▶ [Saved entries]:
====

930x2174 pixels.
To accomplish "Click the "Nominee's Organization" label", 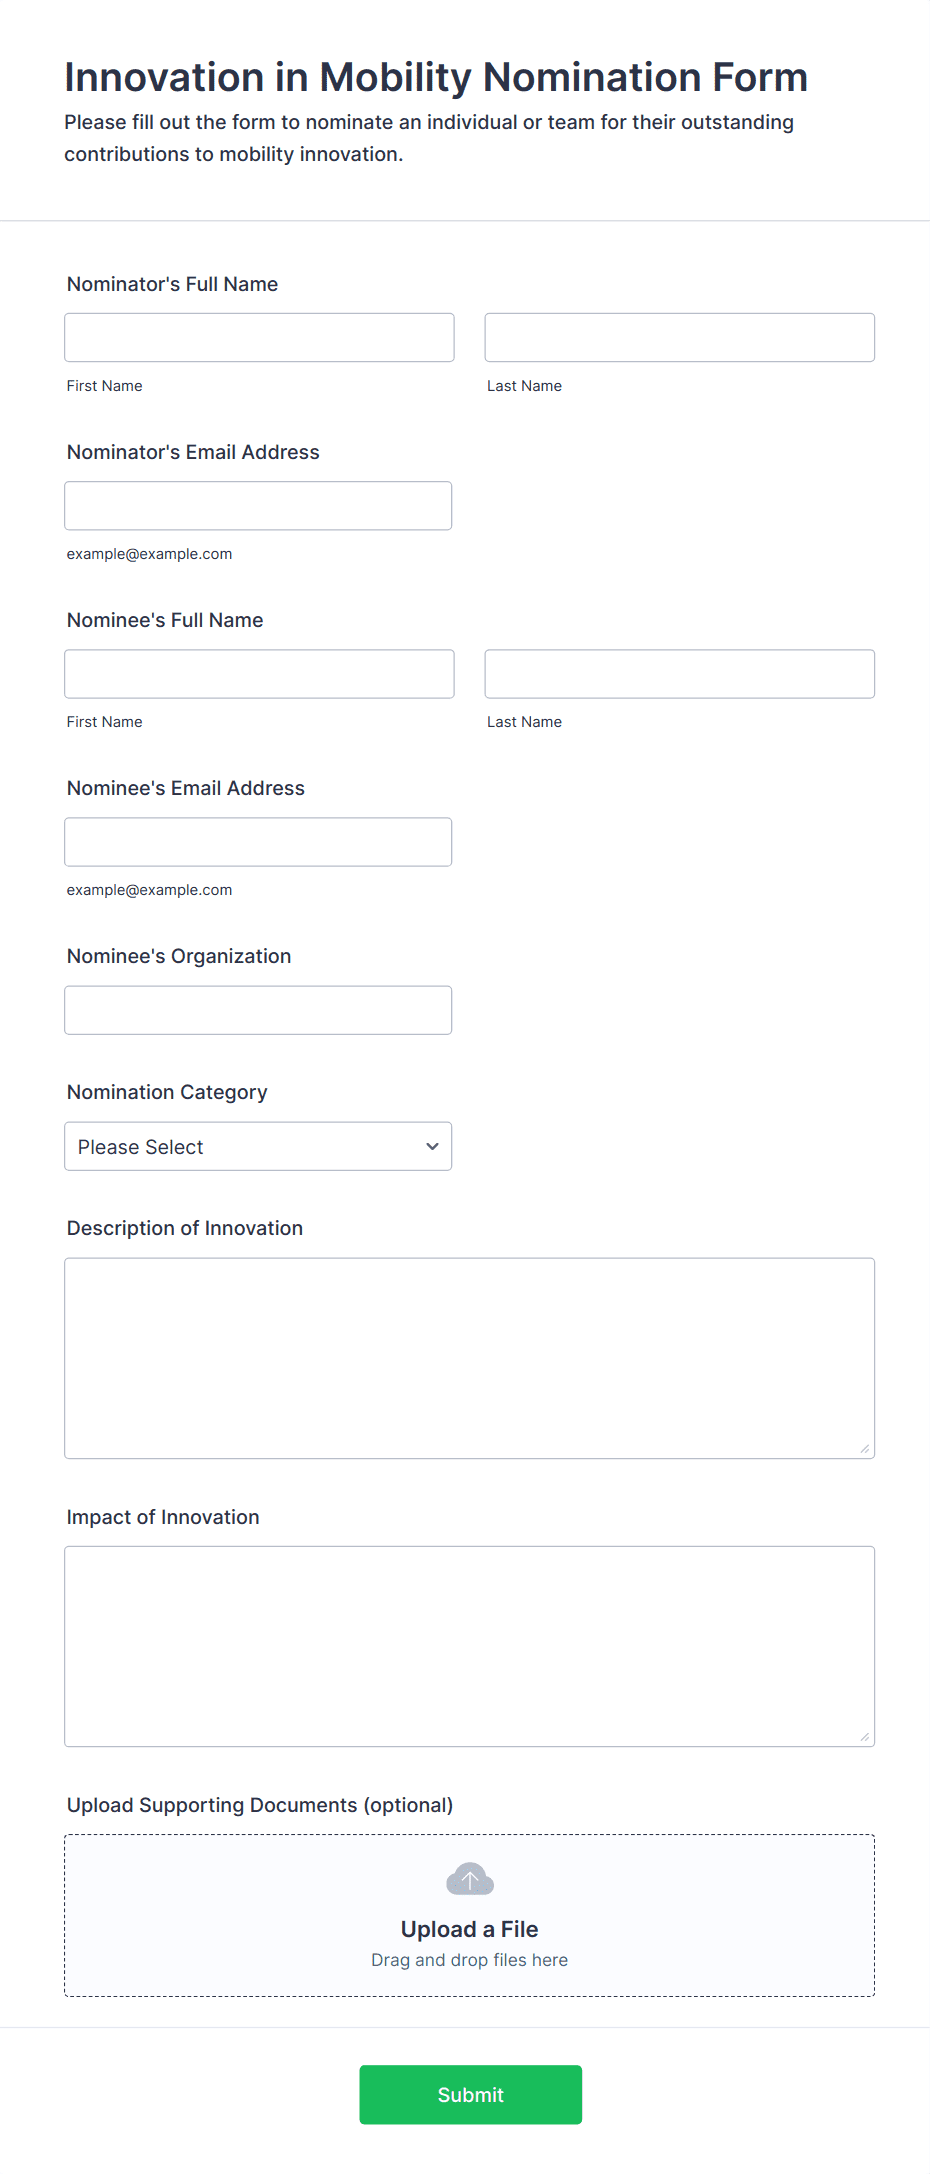I will click(179, 956).
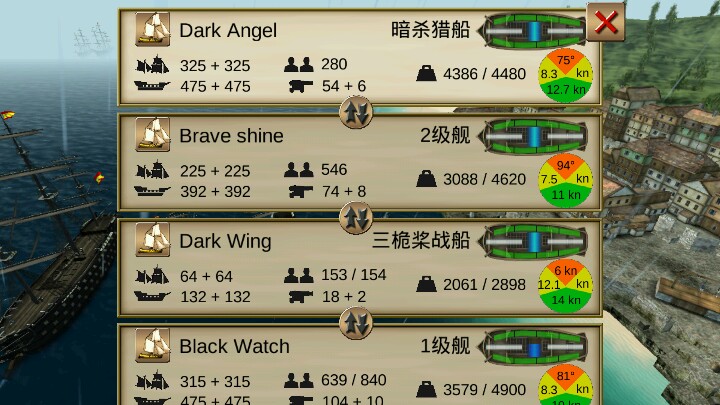
Task: Click the Dark Wing ship portrait icon
Action: [x=153, y=240]
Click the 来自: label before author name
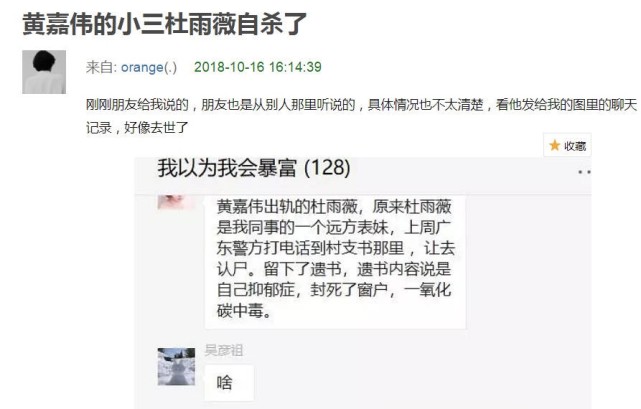This screenshot has width=641, height=409. tap(102, 67)
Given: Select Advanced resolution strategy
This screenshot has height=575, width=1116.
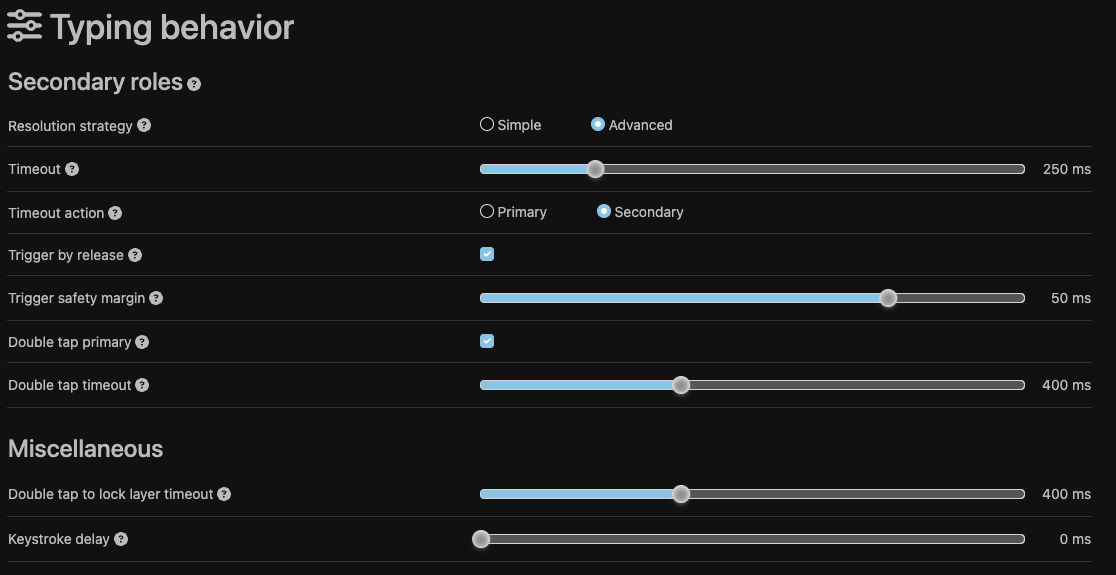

====

▶ [What is expected]: Your copy should run from the line that has "Given: Select Advanced resolution strategy" through the last line above, exactly, with both ends in and pictures out.

▶ [Solution below]:
Given: Select Advanced resolution strategy
This screenshot has height=575, width=1116.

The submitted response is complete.